> **Your task**
Filter the entries for the word "screenshot". Copy each line in which it occurs.

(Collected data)

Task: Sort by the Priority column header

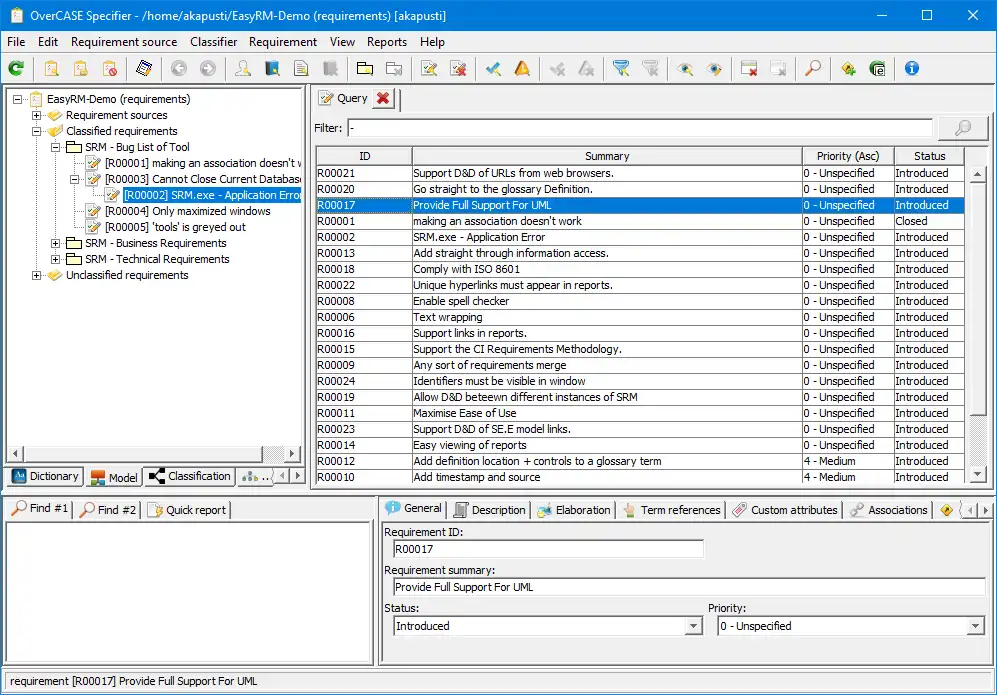Action: pos(847,156)
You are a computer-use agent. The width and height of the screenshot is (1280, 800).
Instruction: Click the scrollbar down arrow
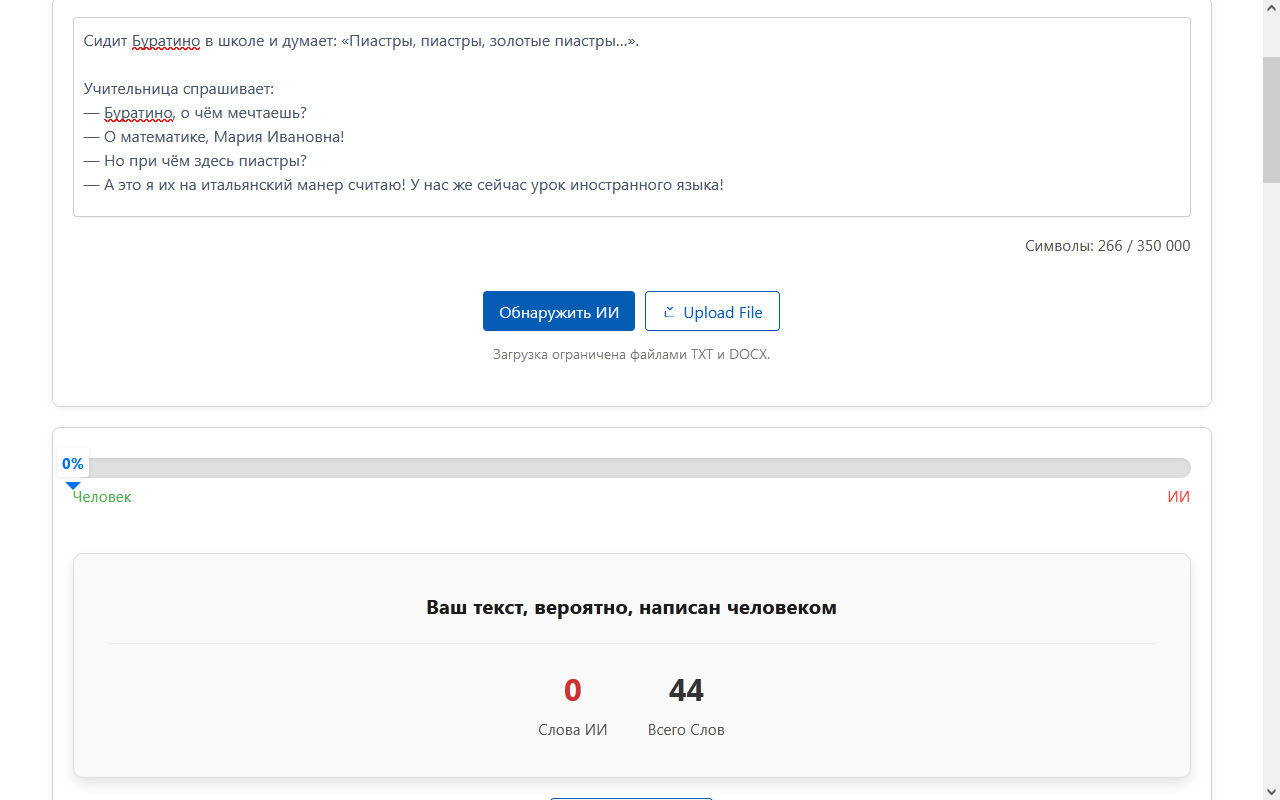[x=1270, y=791]
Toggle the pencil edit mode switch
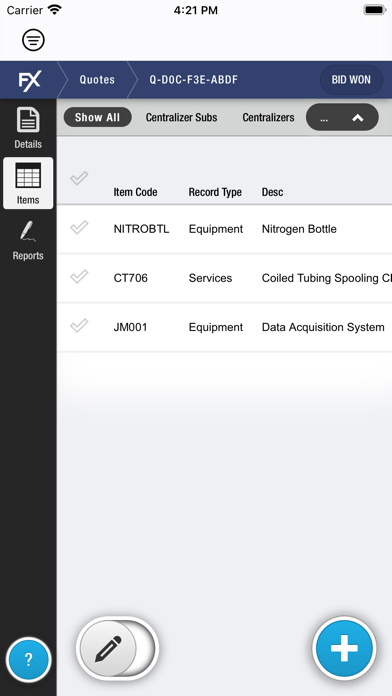Image resolution: width=392 pixels, height=696 pixels. [x=118, y=648]
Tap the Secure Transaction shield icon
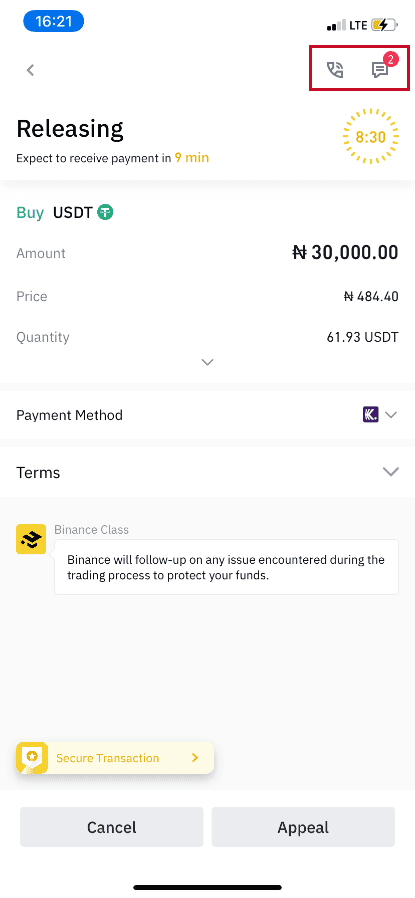Image resolution: width=415 pixels, height=898 pixels. pyautogui.click(x=31, y=758)
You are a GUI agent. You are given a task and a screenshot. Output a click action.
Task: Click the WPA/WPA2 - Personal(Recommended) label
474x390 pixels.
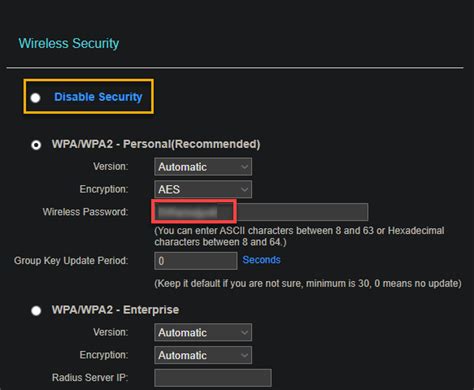coord(156,144)
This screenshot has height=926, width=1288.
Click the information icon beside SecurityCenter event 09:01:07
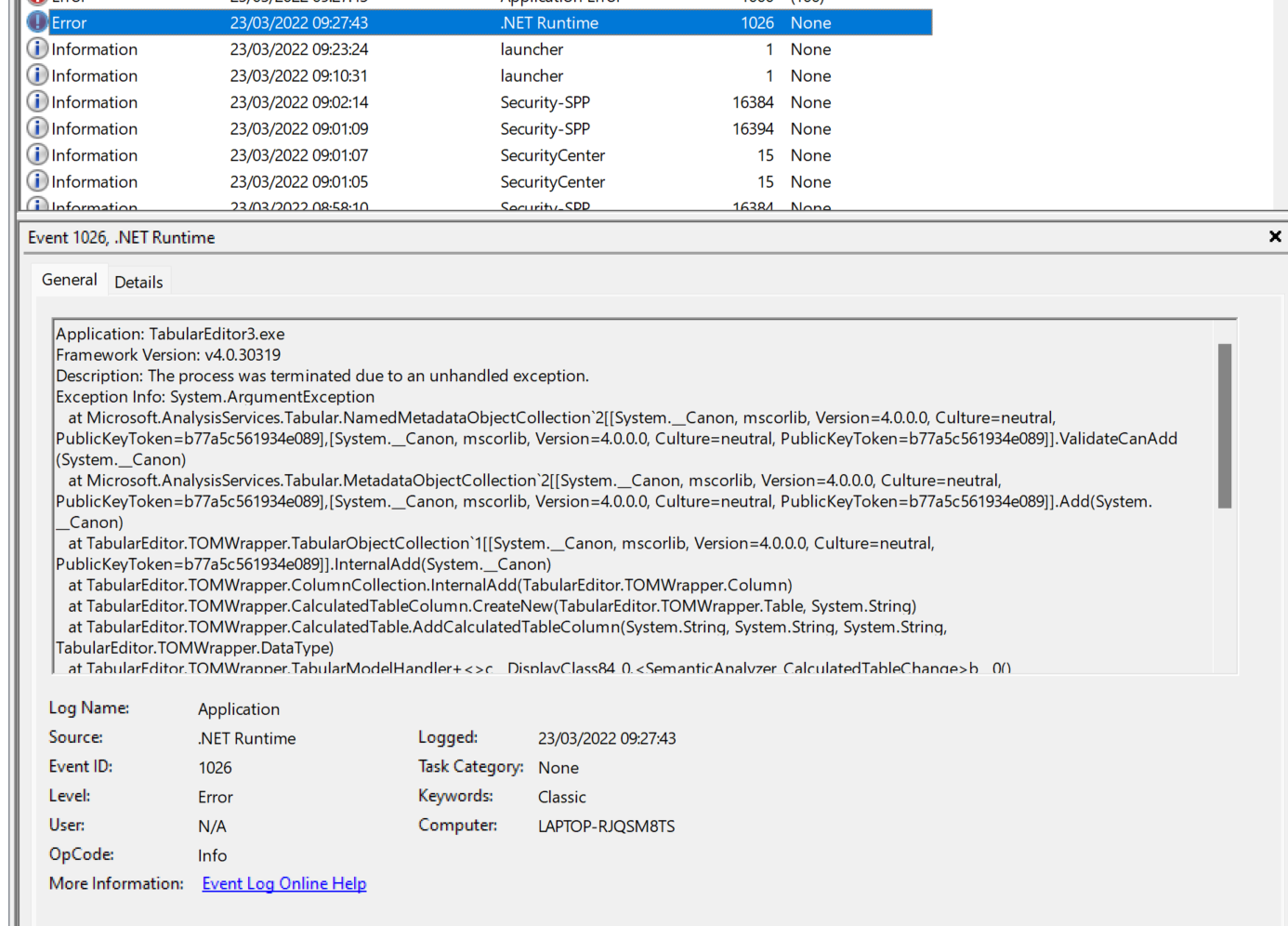(37, 154)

> **Your solution**
You are a computer-use agent. The width and height of the screenshot is (1280, 800).
You are a GUI agent. You are given a task and a screenshot. Output a click action.
This screenshot has height=926, width=1288.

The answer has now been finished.